Douglas Fairbanks, Sr., born Douglas Ullman, was one of Hollywood's first action stars.  His name meant box office, and it also meant that you could expect the film to contain plenty of excitement and death-defying stunts, most of which he performed himself.  From 1920 to 1936 Douglas was married to Mary Pickford.  Their estate, Pickfair, was a focal point of the elite Hollywood social scene.  After the couple's divorce (following a three year separation) married Sylvia Ashley, his third wife (his first, Anna Beth Sully, was the mother of Douglas Fairbanks, Jr., who would follow his father into acting).  Douglas Sr. died in 1939 at the age of 56, having suffered a major heart attack.  His last words?  "I've never felt better."



A still from a 1914 film adaptation of Cinderella, starring Mary Pickford.  Her prince is played by Owen Moore, to whom she was married between 1911 and 1920.  It was during that marriage that Mary was convinced by her mother and the studio to undergo an abortion, a procedure which likely prevented her from having children later (though she adopted a son and a daughter with third husband Charles Rogers).  Moore would also later be at the bedside of the dying Olive Thomas, along with Jack Pickford.


Olive Thomas dressed as a young man in a portrait from her days on Broadway.  Like the Pickfords and most other stars of the silent film era, she got her start on the legitimate stage.

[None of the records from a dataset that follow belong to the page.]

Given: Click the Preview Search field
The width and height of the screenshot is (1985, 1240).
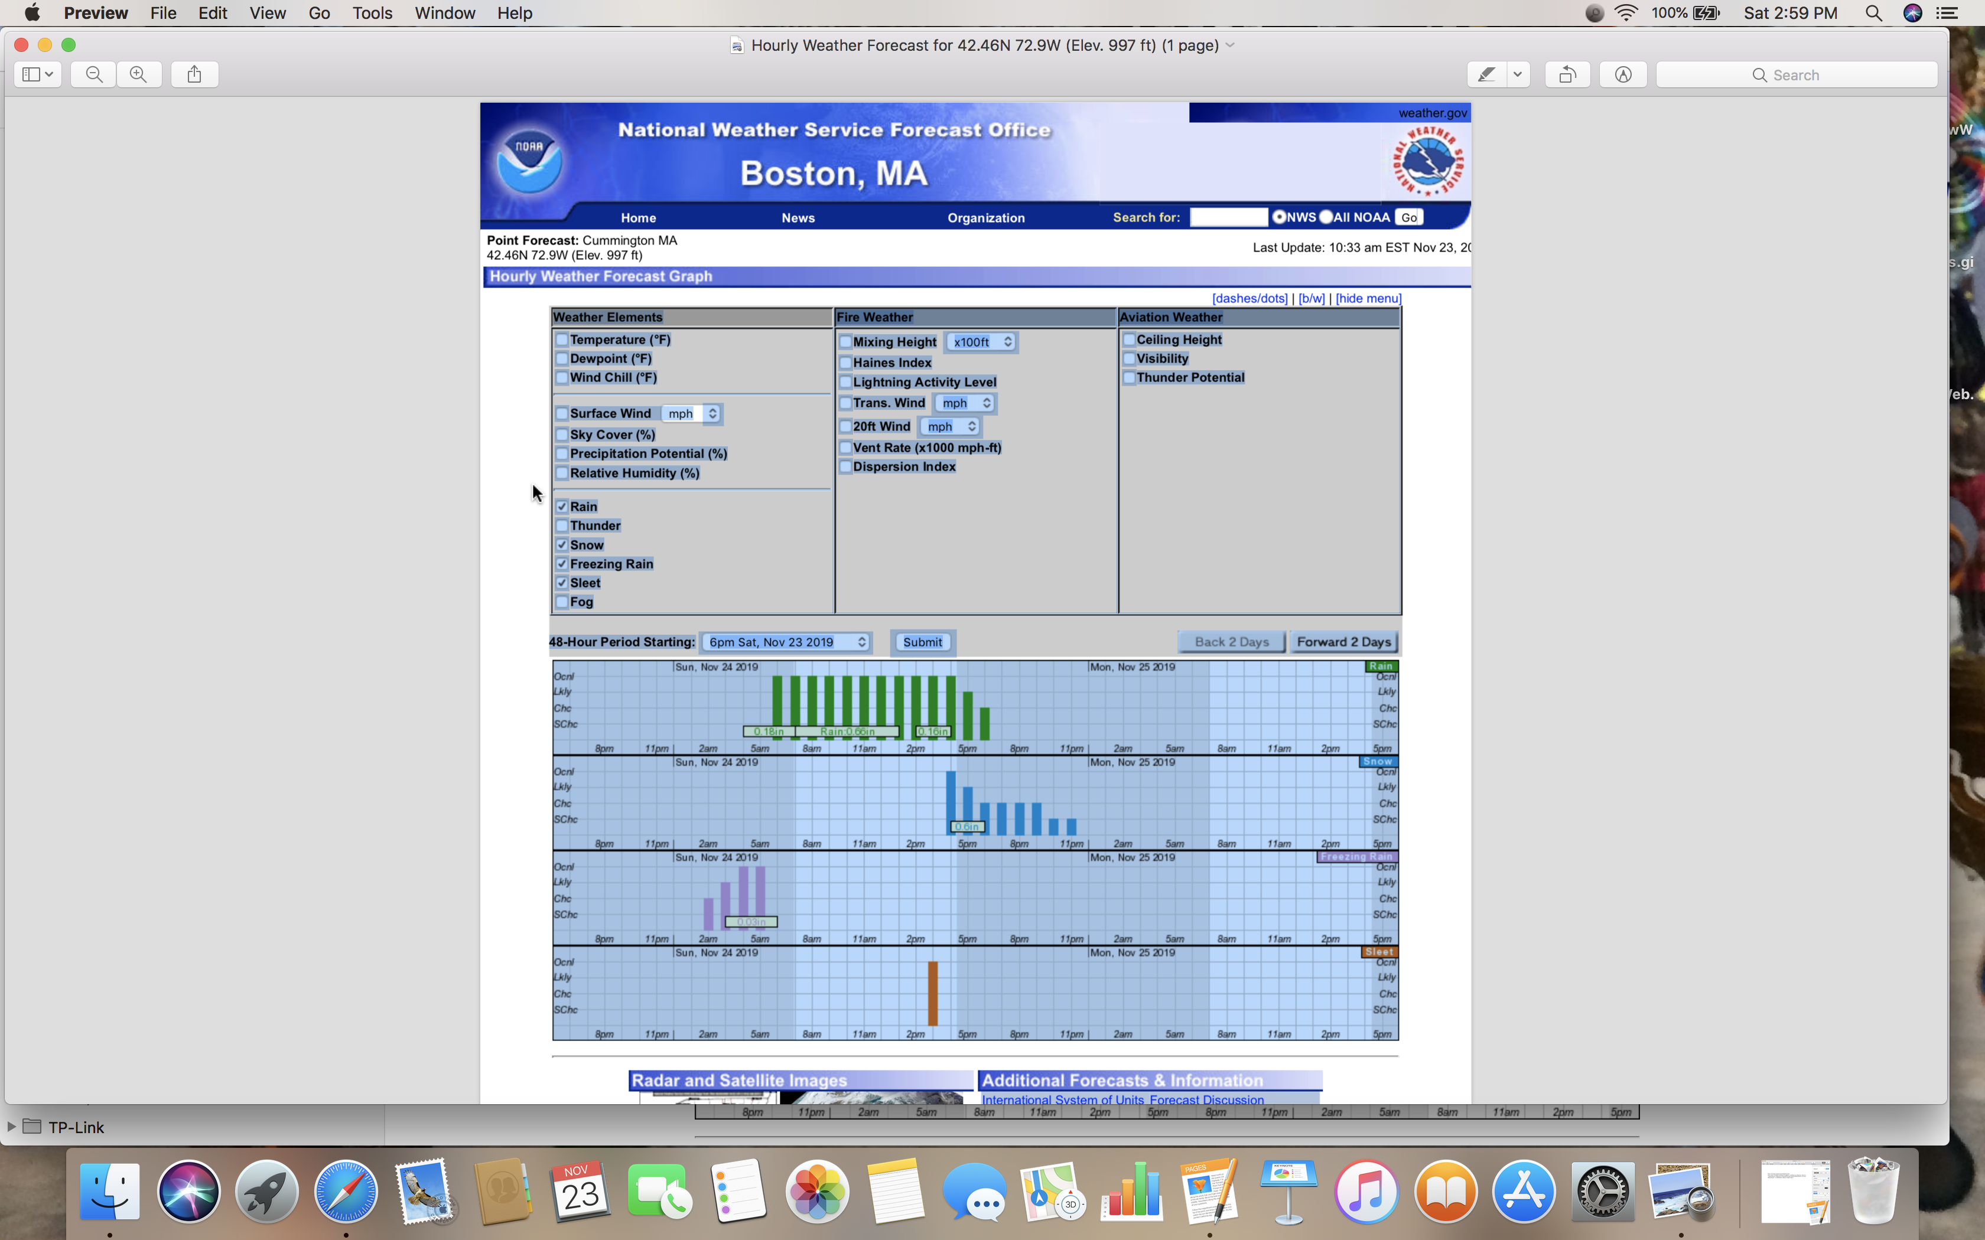Looking at the screenshot, I should [x=1796, y=75].
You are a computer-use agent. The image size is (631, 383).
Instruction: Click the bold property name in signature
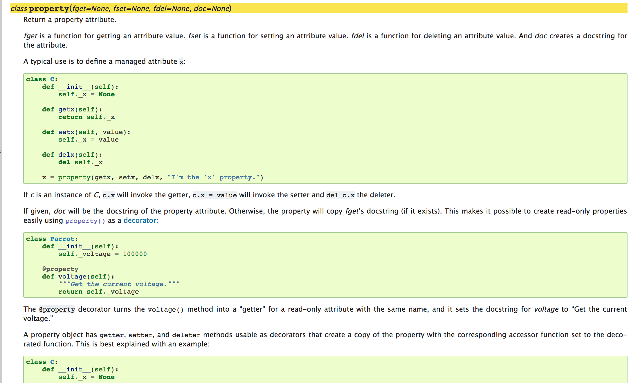pyautogui.click(x=49, y=9)
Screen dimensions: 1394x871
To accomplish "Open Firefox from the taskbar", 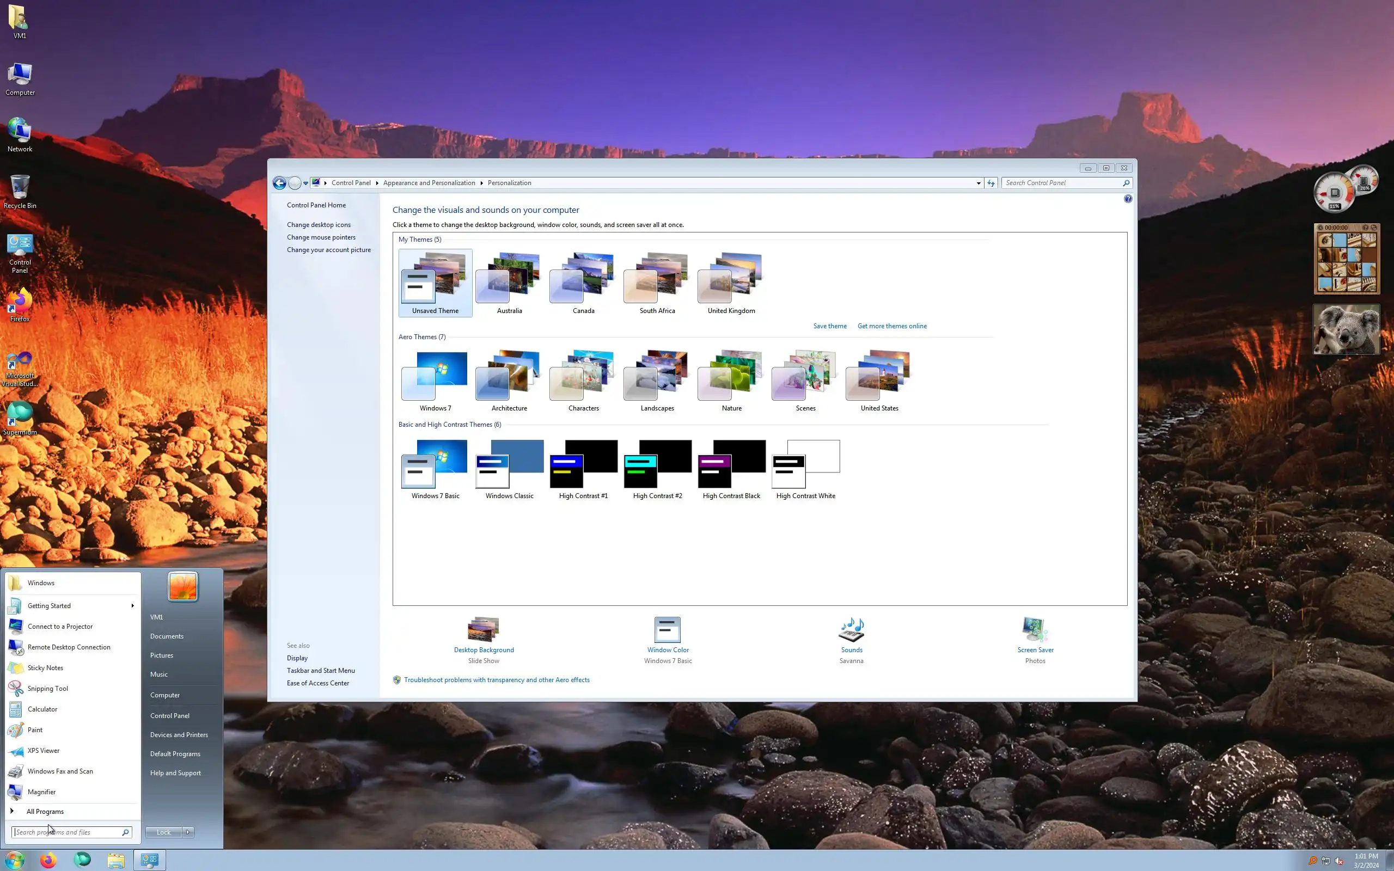I will click(48, 860).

Robert Gordon (left) plays Huckleberry Finn to Jack Pickford's Tom Sawyer in the 1918 film Huck and Tom.










If a picture is worth 1000 words, then this one is particularly telling.  Mary Pickford was one of the first women in Hollywood to take true control of her career, owning a controlling interest in most of her films and taking charge of many aspects of production, from lighting to lining up camera shots.  And all of that before she struck out with Douglas Fairbanks, Sr., Charlie Chaplin, and D.W. Griffith to form United Artists in the hope of really controlling "the product."





A portrait of Lottie Pickford toward the end of her film career.  She was perhaps better known as a socialite.










Douglas Fairbanks, Sr. with Enid Bennett in a 1922 adaptation of Robin Hood.  This film was the first to have a Hollywood premiere, held at Grauman's Egyptian Theatre.  Robin Hood was to become a signature role for Douglas Fairbanks, Sr.














Douglas Fairbanks, Sr. in The Thief of Baghdad (1924), another one of his signature roles.










Olive Thomas as portrayed on one of Photoplay Magazine's classic illustrated covers.










The 1922 wedding of Jack Pickford to Marilyn Miller.  Douglas Fairbanks, Sr. kneels at the front, with Mart Pickford resting a hand on his back.








Marilyn Miller (center) with Adele and Fred Astaire in a publicity shot for the musical Smiles.










Mary Pickford and...Mary Pickford!  In 1918 Mary starred in the film Stella Maris, in which she played both the wealthy Stella and the impoverished Unity Blake.  The double exposure effects used to allow Mary to act opposite herself are amazing for the time.  The process would be repeated in 1921 for Little Lord Fauntleroy, in which Mary would play both the boy of the title and his mother.




Mary and Douglas clown around with a film camera in the 1920s.  Even after their separation in 1933 and divorce in 1936, the two remained close.  Douglas Fairbanks, Jr. stated several times that both regretted their inability to repair the marriage.